Set down every entry below exactly as it stands.
________________
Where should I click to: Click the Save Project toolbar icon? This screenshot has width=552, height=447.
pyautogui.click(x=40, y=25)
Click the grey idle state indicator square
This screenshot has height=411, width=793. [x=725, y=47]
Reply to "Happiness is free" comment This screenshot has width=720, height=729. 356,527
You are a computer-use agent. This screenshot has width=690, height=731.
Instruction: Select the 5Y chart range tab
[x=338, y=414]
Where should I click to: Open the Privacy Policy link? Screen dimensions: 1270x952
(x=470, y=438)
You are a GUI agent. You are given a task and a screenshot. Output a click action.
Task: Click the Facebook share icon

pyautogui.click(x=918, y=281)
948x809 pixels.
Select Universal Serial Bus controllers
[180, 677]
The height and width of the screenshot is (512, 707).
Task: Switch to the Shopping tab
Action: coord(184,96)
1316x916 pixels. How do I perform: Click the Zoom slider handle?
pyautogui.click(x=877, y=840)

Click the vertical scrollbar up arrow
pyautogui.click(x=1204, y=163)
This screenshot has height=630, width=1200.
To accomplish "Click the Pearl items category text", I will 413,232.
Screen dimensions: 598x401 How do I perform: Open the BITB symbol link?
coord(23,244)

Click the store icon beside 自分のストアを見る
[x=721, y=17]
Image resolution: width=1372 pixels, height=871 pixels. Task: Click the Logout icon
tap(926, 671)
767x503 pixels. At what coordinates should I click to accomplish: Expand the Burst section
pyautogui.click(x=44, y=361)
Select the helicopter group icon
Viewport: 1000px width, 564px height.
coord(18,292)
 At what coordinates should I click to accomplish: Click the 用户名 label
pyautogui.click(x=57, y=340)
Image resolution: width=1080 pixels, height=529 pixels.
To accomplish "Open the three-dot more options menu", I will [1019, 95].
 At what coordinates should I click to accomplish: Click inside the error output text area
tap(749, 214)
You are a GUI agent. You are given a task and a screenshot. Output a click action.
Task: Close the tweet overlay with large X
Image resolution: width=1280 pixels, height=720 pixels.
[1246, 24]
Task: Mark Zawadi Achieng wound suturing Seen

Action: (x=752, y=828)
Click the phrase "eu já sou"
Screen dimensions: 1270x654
________________
§ Exercise answer:
Where should I click to: Click the Save Project toolbar icon? This screenshot has width=552, height=447.
pyautogui.click(x=40, y=25)
Click the grey idle state indicator square
This screenshot has height=411, width=793. [x=725, y=47]
Reply to "Happiness is free" comment This screenshot has width=720, height=729. 356,527
You are a computer-use agent. This screenshot has width=690, height=731.
Instruction: Select the 5Y chart range tab
[x=338, y=414]
Where should I click to: Open the Privacy Policy link? Screen dimensions: 1270x952
(x=470, y=438)
You are a GUI agent. You are given a task and a screenshot. Output a click action.
Task: Click the Facebook share icon

pyautogui.click(x=918, y=281)
948x809 pixels.
Select Universal Serial Bus controllers
[180, 677]
The height and width of the screenshot is (512, 707).
Task: Switch to the Shopping tab
Action: coord(184,96)
1316x916 pixels. How do I perform: Click the Zoom slider handle?
pyautogui.click(x=877, y=840)

Click the vertical scrollbar up arrow
pyautogui.click(x=1204, y=163)
This screenshot has height=630, width=1200.
To accomplish "Click the Pearl items category text", I will 413,232.
Screen dimensions: 598x401 How do I perform: Open the BITB symbol link?
coord(23,244)

Click the store icon beside 自分のストアを見る
[x=721, y=17]
Image resolution: width=1372 pixels, height=871 pixels. Task: Click the Logout icon
tap(926, 671)
767x503 pixels. At what coordinates should I click to accomplish: Expand the Burst section
pyautogui.click(x=44, y=361)
Select the helicopter group icon
Viewport: 1000px width, 564px height.
coord(18,292)
 At what coordinates should I click to accomplish: Click the 用户名 label
pyautogui.click(x=57, y=340)
Image resolution: width=1080 pixels, height=529 pixels.
To accomplish "Open the three-dot more options menu", I will [1019, 95].
 At what coordinates should I click to accomplish: Click inside the error output text area
tap(749, 214)
You are a GUI agent. You are given a task and a screenshot. Output a click action.
Task: Close the tweet overlay with large X
Image resolution: width=1280 pixels, height=720 pixels.
[1246, 24]
Task: Mark Zawadi Achieng wound suturing Seen

Action: (x=752, y=828)
Click the phrase "eu já sou"
Screen dimensions: 1270x654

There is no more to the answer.